Nous condamnons ses erreurs, nous repoussons ses blasphèmes, nous en appelons à lui-même, à son bon sens, des excès où il se laisse entraîner, mais jamais, entre lui et nous, ne se produit cette rupture totale et définitive qui rend tout dialogue impossible.
Beaucoup le prirent pour un communiste, ou pour un anarchiste vulgaire.
Certes, ce n’est que par, un contresens massif qu’on a pu le ranger parmi les “maîtres de la contre-révolution”. Proudhon, il est vrai, s’est montré dur pour ces “pauvretés politiques” qu’étaient à ses yeux le principe des nationalités, le régime parlementaire ou le suffrage universel.
Proudhon a toujours protesté, “et le plus sérieusement du monde”, contre le qualificatif d’athée. “Je pense à Dieu depuis que j’existe”, déclare-t-il fièrement, “et je ne reconnais à personne plus qu’à moi le droit d’en parler.”
Bref, pas plus que pour un vulgaire “anarchiste”, il ne voulait qu’on le prit pour un “athée” vulgaire. Lui-même, au reste, prononçait ce verdict : “L’athéisme se croit intelligent et fort : il est bête et poltron”.
Cependant, c’est aux déistes, qu’il réserve ses sarcasmes les plus mordants. Le vieux fond catholique de la race conspire ici avec l’audace de la pensée pour lui dicter ses jugements sur la pâle religion de l’Être suprême.
-=-=-
Consignes de l'exercice
1. Condensez le paragraphe de l'extrait sur Proudhon qui commence par « Proudhon a toujours protesté » en conservant ses faits principaux.
2. Reprenez mot pour mot le passage de l'extrait sur Proudhon situé entre « Certes, ce n’est » et « le suffrage universel. », ces deux bornes comprises.
Le matériel ne joue aucun rôle dans ce travail.

Section des données
-=-=-
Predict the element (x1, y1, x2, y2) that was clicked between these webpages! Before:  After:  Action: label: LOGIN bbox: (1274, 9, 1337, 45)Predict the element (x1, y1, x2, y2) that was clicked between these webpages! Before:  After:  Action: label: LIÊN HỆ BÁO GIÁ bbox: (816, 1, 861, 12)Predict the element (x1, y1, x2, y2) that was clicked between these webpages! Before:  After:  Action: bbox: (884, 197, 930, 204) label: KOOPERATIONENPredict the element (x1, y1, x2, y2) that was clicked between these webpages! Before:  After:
-=-=-
Réponses fournies
1. Proudhon a toujours rejeté très sérieusement l'étiquette d'athée. Il affirme penser à Dieu depuis qu'il existe et ne reconnaître à personne plus qu'à lui-même le droit d'en parler.

2.
Certes, ce n’est que par, un contresens massif qu’on a pu le ranger parmi les “maîtres de la contre-révolution”. Proudhon, il est vrai, s’est montré dur pour ces “pauvretés politiques” qu’étaient à ses yeux le principe des nationalités, le régime parlementaire ou le suffrage universel.